* [Required task] Print the records below word for word, starting at the line containing "This screenshot has width=1087, height=615." and continuing up to and including the line containing "coord(317,481)", and give nothing else.

* [Data for this exercise]

====================

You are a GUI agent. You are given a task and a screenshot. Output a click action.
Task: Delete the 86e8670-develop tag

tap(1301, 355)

====================

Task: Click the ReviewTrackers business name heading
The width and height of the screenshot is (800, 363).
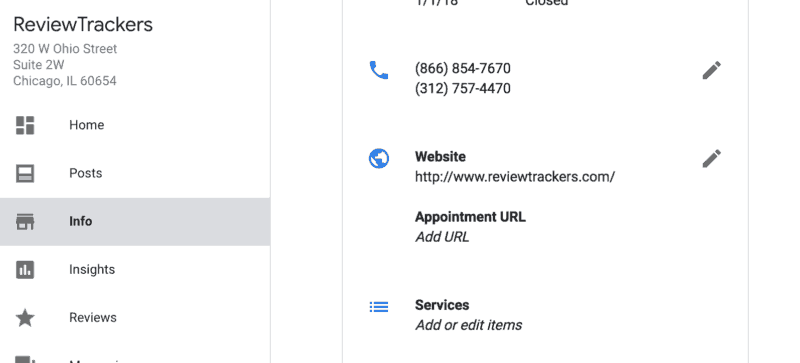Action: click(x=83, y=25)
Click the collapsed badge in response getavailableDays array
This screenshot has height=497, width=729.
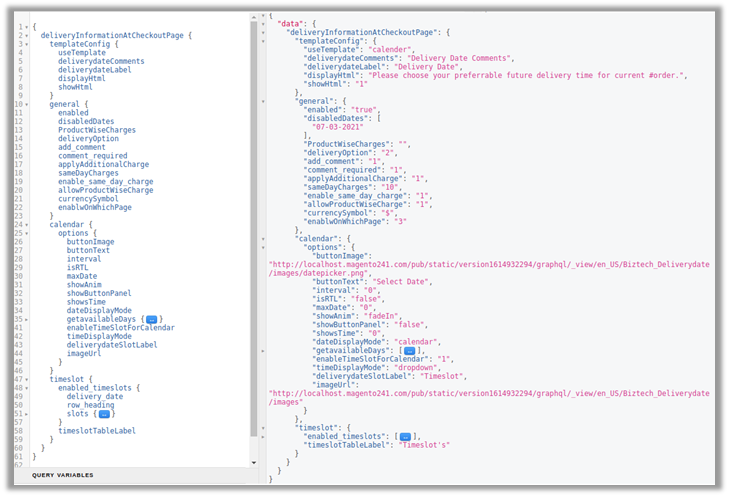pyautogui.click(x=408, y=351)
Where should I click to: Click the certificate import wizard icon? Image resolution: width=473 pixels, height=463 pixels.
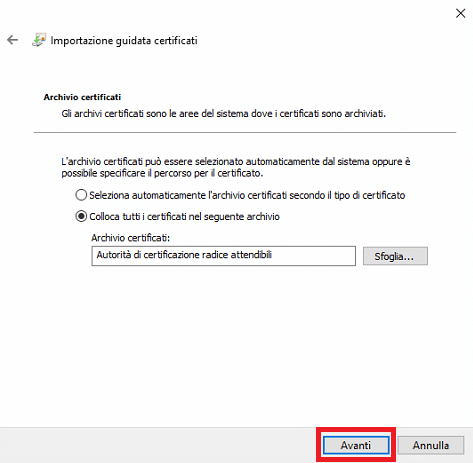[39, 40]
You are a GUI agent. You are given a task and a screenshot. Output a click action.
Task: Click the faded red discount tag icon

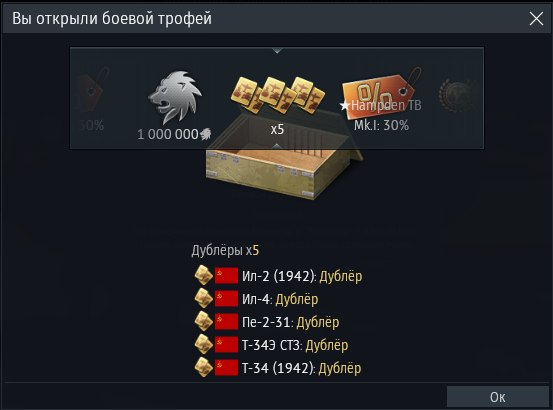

====================

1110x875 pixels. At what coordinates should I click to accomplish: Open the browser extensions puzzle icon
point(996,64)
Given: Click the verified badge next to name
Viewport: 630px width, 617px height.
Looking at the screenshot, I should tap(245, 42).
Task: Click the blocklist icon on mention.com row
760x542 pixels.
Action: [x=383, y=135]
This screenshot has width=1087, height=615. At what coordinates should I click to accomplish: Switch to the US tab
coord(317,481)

====================

* [The answer]
This screenshot has width=1087, height=615. At what coordinates should I click to accomplish: Switch to the US tab
coord(317,481)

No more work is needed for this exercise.